With a Masters of Fine Arts (MFA) from the University of Hawai’i, Ms. Shiroma is responsible for creating the dance program at Mid-Pacific Institute where she served as the School of Arts Dance Director until 2006. She is currently the Co-Artistic Director of the dance company, Monkey Waterfall, where she has performed nationally and internationally for over 20 years. She specializes in Okinawan classical dance and theater and has studied it for over thirty years making her knowledge of, “expression through dance” extremely valuable to our student-actors.
Guest teacher, Yukie Shiroma explains that, “clarity is what any story really needs.” This years elective class created masks to help better express their character’s emotions. The class executed their tasks well by understanding exactly how to become their characters through body movements that matched the expressions portrayed through the masks. When the student-actor is using a half mask, they are allowed to make noises such as groans and screams. When in a full mask that covers the entire face, they rely on body language such as facial expressions and dramatic movements. Prior to the grand performance, the students practiced using their masks in small groups creating their own creative short stories. After days of practice, each group performed in front of the class using the stage’s block props and colorful masks. Each group was then judged on their performance methods by their peers and teachers.

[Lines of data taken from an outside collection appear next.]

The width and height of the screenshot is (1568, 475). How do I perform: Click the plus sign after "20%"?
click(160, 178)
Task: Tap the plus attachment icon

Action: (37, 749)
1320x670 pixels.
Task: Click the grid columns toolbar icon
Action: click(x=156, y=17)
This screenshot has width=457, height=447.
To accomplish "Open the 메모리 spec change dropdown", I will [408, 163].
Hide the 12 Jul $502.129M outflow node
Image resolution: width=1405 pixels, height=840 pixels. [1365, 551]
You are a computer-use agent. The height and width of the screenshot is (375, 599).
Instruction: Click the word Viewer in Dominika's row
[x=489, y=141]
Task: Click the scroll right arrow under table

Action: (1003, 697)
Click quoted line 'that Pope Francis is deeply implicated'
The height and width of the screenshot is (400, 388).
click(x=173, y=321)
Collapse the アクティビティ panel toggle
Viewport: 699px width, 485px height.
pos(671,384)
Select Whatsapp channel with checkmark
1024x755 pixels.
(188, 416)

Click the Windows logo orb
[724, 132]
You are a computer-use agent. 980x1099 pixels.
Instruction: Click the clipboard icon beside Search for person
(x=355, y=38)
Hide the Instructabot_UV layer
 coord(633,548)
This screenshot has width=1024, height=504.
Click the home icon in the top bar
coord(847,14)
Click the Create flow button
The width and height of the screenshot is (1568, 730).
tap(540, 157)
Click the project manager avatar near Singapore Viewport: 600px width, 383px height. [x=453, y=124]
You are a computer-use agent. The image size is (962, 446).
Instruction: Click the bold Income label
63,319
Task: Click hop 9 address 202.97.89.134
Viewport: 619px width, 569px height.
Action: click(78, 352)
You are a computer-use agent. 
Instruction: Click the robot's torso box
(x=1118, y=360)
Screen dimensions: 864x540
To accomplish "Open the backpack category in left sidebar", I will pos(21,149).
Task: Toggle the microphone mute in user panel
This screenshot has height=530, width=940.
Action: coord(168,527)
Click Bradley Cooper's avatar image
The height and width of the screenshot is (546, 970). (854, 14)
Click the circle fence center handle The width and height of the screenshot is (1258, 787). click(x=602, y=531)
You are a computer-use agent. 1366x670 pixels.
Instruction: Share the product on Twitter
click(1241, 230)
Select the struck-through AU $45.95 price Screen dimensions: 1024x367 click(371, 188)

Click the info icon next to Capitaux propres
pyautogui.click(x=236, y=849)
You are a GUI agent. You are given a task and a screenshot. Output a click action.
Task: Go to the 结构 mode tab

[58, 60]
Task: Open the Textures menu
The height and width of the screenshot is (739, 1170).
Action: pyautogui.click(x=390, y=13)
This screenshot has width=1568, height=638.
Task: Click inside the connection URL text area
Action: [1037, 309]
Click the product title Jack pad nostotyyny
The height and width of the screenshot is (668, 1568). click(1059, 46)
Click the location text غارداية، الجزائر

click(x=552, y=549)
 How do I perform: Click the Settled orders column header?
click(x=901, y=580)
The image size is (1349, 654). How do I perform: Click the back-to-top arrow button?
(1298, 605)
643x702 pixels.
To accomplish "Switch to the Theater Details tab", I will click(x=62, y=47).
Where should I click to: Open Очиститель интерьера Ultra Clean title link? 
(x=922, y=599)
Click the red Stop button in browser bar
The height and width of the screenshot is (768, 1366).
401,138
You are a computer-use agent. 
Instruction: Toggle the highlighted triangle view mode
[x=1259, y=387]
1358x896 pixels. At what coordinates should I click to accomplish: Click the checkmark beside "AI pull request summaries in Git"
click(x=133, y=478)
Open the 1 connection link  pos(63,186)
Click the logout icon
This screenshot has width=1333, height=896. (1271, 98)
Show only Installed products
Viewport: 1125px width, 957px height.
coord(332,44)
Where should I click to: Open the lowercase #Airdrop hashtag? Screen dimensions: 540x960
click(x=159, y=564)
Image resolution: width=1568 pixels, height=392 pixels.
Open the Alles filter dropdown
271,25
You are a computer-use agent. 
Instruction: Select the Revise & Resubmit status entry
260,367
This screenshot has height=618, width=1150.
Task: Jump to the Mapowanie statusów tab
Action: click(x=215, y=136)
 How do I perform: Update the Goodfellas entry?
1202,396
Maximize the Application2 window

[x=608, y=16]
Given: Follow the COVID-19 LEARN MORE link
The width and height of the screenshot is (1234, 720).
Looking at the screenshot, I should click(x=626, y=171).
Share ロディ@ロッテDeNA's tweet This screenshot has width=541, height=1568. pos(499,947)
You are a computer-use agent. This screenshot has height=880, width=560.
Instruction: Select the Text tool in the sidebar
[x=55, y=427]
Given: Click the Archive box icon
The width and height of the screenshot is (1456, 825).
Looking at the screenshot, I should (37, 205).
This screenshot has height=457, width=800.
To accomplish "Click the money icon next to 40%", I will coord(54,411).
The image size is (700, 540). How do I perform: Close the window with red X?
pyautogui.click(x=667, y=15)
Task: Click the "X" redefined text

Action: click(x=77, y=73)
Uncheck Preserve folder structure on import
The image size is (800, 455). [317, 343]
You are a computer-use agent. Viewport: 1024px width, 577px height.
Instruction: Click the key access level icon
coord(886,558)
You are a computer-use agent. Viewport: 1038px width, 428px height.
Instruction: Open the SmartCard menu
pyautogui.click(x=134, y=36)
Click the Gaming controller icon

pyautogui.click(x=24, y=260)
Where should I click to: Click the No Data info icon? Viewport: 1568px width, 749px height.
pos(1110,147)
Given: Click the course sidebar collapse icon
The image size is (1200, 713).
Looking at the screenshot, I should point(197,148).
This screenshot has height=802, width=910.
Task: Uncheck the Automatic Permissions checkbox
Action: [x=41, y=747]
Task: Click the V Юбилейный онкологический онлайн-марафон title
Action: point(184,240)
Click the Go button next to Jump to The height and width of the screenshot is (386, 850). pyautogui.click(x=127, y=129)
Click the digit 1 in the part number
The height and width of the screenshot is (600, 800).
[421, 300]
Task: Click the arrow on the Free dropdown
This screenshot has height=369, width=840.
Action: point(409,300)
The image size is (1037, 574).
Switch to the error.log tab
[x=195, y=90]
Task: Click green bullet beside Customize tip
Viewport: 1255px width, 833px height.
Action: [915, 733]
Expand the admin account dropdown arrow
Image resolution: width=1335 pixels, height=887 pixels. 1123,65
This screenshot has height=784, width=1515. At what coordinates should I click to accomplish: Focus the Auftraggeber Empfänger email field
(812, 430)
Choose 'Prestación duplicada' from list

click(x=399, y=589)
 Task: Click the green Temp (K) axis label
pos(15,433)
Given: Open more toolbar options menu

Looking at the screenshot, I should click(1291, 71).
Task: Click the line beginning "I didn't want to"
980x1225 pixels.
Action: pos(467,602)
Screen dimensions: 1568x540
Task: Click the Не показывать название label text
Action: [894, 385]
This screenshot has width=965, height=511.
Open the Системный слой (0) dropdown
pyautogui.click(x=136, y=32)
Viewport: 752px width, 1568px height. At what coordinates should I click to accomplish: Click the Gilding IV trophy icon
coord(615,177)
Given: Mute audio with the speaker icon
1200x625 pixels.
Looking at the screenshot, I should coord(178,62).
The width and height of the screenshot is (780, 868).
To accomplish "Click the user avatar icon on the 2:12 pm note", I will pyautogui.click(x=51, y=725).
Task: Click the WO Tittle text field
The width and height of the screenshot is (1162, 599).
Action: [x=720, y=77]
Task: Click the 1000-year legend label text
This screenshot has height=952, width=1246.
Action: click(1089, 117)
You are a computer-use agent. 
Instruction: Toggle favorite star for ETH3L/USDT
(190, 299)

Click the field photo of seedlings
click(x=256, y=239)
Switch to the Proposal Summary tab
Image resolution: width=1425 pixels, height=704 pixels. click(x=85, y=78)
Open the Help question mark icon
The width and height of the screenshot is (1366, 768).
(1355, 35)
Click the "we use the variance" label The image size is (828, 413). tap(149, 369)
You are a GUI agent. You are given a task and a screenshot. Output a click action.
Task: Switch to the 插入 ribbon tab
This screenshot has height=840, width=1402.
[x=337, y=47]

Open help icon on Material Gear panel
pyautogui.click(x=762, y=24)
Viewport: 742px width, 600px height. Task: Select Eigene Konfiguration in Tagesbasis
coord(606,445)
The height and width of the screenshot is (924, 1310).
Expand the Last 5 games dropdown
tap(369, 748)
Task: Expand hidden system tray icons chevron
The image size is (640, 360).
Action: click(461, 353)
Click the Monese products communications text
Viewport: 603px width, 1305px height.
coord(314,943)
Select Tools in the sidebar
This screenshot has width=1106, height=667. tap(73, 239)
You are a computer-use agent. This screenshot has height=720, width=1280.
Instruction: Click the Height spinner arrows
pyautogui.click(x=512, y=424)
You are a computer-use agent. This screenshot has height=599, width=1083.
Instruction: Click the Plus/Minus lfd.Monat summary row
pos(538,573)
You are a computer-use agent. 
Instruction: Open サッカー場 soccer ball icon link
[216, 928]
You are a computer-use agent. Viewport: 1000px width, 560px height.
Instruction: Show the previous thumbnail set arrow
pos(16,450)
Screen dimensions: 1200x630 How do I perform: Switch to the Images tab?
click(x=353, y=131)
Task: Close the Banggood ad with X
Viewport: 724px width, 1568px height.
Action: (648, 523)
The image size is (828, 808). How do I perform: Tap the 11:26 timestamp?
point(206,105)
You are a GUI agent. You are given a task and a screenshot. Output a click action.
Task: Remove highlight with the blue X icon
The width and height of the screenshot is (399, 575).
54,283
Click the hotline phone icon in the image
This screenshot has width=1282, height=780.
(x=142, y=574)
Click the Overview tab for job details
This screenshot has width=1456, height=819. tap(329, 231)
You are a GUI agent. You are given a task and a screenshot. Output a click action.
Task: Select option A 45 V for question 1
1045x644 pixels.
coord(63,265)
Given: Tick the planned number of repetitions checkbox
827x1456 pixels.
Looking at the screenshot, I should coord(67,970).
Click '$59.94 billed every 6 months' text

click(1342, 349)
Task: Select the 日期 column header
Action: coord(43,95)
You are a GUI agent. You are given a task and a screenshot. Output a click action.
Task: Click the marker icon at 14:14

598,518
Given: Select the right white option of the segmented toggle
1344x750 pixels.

The class feedback allowed the actors to better understand how they can be more creative with their body language and how to clearly articulate the storyline to the audience.
The students will show off all that they have learned from Ms. Shiroma in their 50 minute performance starting from October 29 through November 2. The performances features multiple short stories, each with their own unique storylines and fabulously masked characters. This performance is sure to leave you inspired and intrigued to watch future shows to come.